* [ABOUT THIS TASK]
The answer required is how many lines of the following entries contain the word "label", with no other words.

STORED DATA Start Marker

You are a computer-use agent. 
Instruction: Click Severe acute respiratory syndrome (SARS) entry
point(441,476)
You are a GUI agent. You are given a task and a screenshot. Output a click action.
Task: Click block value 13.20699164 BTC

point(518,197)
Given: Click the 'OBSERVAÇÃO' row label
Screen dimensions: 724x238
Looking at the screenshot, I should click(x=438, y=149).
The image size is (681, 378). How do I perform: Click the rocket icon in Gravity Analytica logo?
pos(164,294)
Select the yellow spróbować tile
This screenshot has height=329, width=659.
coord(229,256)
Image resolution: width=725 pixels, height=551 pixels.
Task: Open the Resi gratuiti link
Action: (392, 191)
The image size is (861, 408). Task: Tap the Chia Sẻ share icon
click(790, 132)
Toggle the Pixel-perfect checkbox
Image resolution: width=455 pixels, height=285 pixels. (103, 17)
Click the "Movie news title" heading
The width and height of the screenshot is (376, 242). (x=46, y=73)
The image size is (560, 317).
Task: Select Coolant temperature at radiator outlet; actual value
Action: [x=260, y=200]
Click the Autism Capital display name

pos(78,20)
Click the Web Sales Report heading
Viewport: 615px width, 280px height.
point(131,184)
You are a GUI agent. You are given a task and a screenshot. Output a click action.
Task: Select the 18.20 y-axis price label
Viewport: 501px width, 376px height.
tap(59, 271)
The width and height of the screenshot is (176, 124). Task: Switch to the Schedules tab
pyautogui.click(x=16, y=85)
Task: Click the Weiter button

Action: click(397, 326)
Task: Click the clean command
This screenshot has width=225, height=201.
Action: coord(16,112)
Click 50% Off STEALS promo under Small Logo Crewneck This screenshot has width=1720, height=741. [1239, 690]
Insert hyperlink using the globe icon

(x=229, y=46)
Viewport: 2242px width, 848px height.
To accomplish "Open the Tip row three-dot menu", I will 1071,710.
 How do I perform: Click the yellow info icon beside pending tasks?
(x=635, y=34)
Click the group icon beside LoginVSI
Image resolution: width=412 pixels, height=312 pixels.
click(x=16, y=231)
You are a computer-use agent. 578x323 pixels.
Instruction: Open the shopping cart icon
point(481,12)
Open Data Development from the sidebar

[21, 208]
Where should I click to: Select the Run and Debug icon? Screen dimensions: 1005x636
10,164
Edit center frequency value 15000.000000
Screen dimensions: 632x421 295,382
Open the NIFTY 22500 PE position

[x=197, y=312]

STORED DATA End Marker

* [YOUR SOLUTION]
2